Written problem:
Recast the entry lines starting at the line that contains "Given: Open list icon in 方案06 panel" and ending at the line that contains "Looking at the screenshot, I should tap(822, 10)." as a Markdown table with the columns Row and Content, numbering each line and omitting blank lines.
- - - - - - -
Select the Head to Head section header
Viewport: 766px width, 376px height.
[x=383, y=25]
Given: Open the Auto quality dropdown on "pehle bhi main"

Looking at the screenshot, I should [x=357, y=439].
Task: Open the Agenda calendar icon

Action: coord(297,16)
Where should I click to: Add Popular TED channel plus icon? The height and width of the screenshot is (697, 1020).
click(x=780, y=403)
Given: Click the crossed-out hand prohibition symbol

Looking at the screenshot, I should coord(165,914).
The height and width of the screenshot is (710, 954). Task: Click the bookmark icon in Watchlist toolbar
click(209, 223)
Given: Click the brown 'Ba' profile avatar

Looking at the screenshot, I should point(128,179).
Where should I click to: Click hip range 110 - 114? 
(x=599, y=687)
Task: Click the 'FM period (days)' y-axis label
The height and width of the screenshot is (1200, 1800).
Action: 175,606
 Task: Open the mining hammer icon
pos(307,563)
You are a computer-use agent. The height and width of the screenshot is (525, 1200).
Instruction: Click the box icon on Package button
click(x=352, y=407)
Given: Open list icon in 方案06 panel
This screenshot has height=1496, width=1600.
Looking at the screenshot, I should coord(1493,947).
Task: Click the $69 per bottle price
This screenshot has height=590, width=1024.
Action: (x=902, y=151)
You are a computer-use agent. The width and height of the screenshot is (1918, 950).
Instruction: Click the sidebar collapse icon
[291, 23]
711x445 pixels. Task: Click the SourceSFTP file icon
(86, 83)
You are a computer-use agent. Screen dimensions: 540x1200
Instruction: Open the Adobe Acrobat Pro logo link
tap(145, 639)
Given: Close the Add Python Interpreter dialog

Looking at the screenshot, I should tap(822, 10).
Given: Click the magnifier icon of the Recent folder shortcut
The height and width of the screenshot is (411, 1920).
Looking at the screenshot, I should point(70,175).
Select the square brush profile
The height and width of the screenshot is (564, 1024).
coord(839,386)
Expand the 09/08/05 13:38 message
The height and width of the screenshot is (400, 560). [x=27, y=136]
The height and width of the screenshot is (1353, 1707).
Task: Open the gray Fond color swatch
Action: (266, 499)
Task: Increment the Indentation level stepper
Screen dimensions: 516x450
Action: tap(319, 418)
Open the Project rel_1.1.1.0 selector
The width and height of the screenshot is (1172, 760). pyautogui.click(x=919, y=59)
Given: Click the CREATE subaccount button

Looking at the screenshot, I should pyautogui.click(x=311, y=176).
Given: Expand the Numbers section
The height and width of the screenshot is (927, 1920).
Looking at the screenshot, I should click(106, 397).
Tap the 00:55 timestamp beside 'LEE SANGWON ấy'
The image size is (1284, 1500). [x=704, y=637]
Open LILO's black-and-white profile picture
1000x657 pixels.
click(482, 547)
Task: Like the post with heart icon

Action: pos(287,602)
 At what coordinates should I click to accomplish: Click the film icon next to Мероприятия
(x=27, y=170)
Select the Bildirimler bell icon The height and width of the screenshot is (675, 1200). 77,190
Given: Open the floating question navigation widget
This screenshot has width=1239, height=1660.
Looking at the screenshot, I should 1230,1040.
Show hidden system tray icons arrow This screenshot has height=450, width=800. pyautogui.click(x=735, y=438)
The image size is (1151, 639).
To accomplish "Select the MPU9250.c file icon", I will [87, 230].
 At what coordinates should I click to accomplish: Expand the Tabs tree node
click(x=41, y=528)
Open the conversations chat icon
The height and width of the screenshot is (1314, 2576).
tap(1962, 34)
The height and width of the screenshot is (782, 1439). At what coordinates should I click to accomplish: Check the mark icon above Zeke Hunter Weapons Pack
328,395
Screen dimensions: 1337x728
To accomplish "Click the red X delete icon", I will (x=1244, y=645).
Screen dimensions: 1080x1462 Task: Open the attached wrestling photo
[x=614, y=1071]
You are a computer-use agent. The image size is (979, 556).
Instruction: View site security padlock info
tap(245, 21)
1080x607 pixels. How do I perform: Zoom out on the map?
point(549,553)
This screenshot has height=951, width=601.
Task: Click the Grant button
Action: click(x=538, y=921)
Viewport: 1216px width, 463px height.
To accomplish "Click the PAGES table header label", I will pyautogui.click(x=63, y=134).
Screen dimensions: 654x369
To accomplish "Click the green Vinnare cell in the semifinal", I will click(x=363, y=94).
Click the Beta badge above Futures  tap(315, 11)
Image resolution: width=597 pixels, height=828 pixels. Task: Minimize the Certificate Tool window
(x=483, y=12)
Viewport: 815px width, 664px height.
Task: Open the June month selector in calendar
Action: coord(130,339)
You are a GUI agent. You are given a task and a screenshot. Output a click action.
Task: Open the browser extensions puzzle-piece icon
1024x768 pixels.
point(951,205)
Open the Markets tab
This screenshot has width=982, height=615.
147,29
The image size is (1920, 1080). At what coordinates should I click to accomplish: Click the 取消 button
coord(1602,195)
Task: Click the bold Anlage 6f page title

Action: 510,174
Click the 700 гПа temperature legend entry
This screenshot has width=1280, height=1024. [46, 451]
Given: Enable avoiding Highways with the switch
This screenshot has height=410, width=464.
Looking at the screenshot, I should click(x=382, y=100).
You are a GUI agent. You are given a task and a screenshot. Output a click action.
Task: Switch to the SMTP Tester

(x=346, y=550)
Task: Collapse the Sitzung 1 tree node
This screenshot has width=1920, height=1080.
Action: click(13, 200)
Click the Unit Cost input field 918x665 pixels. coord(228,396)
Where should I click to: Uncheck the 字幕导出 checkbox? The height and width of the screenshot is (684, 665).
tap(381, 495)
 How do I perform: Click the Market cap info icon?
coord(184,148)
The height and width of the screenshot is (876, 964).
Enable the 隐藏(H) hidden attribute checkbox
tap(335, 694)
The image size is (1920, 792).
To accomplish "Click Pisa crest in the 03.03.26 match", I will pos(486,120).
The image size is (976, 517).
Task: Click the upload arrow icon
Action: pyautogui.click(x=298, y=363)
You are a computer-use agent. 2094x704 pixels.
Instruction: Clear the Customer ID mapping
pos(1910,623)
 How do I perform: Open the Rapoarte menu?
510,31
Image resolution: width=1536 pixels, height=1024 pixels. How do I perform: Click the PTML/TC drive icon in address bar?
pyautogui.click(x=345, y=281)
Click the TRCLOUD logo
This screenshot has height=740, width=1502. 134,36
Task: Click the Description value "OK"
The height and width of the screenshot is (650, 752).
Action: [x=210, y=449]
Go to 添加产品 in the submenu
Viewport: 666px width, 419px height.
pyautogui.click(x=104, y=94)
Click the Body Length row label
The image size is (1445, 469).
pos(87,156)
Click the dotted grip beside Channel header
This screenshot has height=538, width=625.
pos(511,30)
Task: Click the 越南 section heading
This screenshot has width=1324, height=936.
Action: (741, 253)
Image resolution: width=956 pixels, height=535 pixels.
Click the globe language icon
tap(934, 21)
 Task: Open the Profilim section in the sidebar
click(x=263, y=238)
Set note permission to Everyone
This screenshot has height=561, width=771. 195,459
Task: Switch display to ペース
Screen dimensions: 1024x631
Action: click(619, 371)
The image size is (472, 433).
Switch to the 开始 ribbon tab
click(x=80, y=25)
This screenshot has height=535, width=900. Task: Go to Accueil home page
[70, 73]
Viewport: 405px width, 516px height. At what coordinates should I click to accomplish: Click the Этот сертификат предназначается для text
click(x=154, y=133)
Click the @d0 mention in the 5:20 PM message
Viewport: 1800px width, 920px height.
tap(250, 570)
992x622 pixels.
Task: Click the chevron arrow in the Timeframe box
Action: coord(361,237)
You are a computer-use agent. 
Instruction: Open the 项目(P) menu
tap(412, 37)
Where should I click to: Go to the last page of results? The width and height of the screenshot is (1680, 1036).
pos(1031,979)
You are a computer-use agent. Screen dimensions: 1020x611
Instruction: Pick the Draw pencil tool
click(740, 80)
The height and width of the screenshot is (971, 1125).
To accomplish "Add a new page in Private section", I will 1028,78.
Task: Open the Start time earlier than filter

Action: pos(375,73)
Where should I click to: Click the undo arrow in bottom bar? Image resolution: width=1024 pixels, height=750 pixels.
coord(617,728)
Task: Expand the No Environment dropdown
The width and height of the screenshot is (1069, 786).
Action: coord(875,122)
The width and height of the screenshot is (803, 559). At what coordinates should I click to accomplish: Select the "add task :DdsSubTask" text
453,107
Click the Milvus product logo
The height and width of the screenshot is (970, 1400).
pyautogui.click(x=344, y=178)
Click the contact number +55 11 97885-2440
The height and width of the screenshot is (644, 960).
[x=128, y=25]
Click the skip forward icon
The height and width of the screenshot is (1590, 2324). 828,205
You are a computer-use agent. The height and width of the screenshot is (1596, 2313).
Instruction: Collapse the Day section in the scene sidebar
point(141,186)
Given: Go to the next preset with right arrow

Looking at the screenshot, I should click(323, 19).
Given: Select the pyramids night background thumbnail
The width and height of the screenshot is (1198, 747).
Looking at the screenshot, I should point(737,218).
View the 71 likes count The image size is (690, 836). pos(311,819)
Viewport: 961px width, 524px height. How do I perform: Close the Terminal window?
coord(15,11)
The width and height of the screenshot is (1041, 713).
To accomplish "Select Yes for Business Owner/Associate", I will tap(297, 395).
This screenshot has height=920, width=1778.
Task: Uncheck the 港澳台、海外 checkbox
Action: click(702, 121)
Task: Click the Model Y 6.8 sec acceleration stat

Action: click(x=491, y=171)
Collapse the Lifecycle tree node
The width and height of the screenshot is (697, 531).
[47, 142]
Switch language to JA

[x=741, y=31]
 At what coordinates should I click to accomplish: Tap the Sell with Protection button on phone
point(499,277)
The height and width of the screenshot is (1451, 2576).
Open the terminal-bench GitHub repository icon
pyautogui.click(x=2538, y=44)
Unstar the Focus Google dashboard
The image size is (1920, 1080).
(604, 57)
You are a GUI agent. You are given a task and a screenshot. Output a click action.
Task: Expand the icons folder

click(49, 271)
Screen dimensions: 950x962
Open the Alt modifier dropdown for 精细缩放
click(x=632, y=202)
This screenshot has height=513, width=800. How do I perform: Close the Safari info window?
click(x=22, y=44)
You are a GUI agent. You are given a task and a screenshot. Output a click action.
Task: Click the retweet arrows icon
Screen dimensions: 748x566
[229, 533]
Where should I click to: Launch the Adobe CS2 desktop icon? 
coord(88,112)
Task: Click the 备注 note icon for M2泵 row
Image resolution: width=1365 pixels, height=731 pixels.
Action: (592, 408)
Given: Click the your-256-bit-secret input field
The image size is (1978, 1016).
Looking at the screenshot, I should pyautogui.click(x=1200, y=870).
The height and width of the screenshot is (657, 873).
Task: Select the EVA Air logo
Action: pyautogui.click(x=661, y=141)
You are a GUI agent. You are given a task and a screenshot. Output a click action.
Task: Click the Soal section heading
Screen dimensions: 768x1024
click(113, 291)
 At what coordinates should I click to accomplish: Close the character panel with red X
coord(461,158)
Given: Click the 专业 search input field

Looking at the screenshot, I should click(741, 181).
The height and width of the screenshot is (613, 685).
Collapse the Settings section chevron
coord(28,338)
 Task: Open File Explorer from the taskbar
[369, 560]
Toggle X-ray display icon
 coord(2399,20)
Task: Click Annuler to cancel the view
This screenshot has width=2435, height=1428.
- - - - - - -
Completed task:
| Row | Content |
|---|---|
| 1 | Given: Open list icon in 方案06 panel |
| 2 | This screenshot has height=1496, width=1600. |
| 3 | Looking at the screenshot, I should coord(1493,947). |
| 4 | Task: Click the $69 per bottle price |
| 5 | This screenshot has height=590, width=1024. |
| 6 | Action: (x=902, y=151) |
| 7 | You are a computer-use agent. The width and height of the screenshot is (1918, 950). |
| 8 | Instruction: Click the sidebar collapse icon |
| 9 | [291, 23] |
| 10 | 711x445 pixels. Task: Click the SourceSFTP file icon |
| 11 | (86, 83) |
| 12 | You are a computer-use agent. Screen dimensions: 540x1200 |
| 13 | Instruction: Open the Adobe Acrobat Pro logo link |
| 14 | tap(145, 639) |
| 15 | Given: Close the Add Python Interpreter dialog |
| 16 | Looking at the screenshot, I should tap(822, 10). |